_Work request_. The response must contain the complete data, printed exactly.

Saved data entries
• • • • • • •

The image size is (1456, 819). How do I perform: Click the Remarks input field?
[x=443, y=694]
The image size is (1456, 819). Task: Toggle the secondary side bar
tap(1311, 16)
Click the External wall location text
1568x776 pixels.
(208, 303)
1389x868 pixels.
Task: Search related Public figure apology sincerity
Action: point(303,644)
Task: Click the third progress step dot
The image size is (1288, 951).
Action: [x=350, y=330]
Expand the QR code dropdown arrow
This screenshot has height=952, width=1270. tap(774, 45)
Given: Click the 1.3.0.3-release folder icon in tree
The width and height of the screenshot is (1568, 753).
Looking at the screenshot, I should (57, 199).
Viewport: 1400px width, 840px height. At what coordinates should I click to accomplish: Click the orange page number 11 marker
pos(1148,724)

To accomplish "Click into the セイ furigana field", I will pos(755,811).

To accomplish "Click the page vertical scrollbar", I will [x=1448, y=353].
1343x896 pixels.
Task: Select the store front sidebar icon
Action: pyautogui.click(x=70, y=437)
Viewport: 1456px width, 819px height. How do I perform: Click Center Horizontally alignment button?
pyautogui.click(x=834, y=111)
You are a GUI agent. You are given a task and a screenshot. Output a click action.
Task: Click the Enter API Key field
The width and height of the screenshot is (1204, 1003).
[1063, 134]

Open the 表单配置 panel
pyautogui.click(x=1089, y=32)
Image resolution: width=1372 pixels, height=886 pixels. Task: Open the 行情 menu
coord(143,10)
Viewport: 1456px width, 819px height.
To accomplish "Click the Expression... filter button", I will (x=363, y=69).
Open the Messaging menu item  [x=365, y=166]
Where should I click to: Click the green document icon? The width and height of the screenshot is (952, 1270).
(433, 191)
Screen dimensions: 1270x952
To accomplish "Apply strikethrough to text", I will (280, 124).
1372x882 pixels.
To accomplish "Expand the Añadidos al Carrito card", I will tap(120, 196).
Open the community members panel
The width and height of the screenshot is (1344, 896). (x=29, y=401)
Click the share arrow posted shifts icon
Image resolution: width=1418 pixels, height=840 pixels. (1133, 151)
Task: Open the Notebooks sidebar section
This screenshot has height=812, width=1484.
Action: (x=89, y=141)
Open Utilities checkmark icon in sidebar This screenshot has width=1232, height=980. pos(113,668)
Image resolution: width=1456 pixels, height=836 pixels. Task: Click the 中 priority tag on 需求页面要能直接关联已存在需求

• • • • • • •

_Exercise result_.
The image size is (1456, 819). How do I perform: Click the Remarks input field?
[x=443, y=694]
The image size is (1456, 819). Task: Toggle the secondary side bar
tap(1311, 16)
Click the External wall location text
1568x776 pixels.
(208, 303)
1389x868 pixels.
Task: Search related Public figure apology sincerity
Action: point(303,644)
Task: Click the third progress step dot
The image size is (1288, 951).
Action: [x=350, y=330]
Expand the QR code dropdown arrow
This screenshot has height=952, width=1270. tap(774, 45)
Given: Click the 1.3.0.3-release folder icon in tree
The width and height of the screenshot is (1568, 753).
Looking at the screenshot, I should (57, 199).
Viewport: 1400px width, 840px height. At what coordinates should I click to accomplish: Click the orange page number 11 marker
pos(1148,724)

To accomplish "Click into the セイ furigana field", I will pos(755,811).

To accomplish "Click the page vertical scrollbar", I will [x=1448, y=353].
1343x896 pixels.
Task: Select the store front sidebar icon
Action: pyautogui.click(x=70, y=437)
Viewport: 1456px width, 819px height. How do I perform: Click Center Horizontally alignment button?
pyautogui.click(x=834, y=111)
You are a GUI agent. You are given a task and a screenshot. Output a click action.
Task: Click the Enter API Key field
The width and height of the screenshot is (1204, 1003).
[1063, 134]

Open the 表单配置 panel
pyautogui.click(x=1089, y=32)
Image resolution: width=1372 pixels, height=886 pixels. Task: Open the 行情 menu
coord(143,10)
Viewport: 1456px width, 819px height.
To accomplish "Click the Expression... filter button", I will (x=363, y=69).
Open the Messaging menu item  [x=365, y=166]
Where should I click to: Click the green document icon? The width and height of the screenshot is (952, 1270).
(433, 191)
Screen dimensions: 1270x952
To accomplish "Apply strikethrough to text", I will (280, 124).
1372x882 pixels.
To accomplish "Expand the Añadidos al Carrito card", I will tap(120, 196).
Open the community members panel
The width and height of the screenshot is (1344, 896). (x=29, y=401)
Click the share arrow posted shifts icon
Image resolution: width=1418 pixels, height=840 pixels. (1133, 151)
Task: Open the Notebooks sidebar section
This screenshot has height=812, width=1484.
Action: (x=89, y=141)
Open Utilities checkmark icon in sidebar This screenshot has width=1232, height=980. pos(113,668)
Image resolution: width=1456 pixels, height=836 pixels. Task: Click the 中 priority tag on 需求页面要能直接关联已存在需求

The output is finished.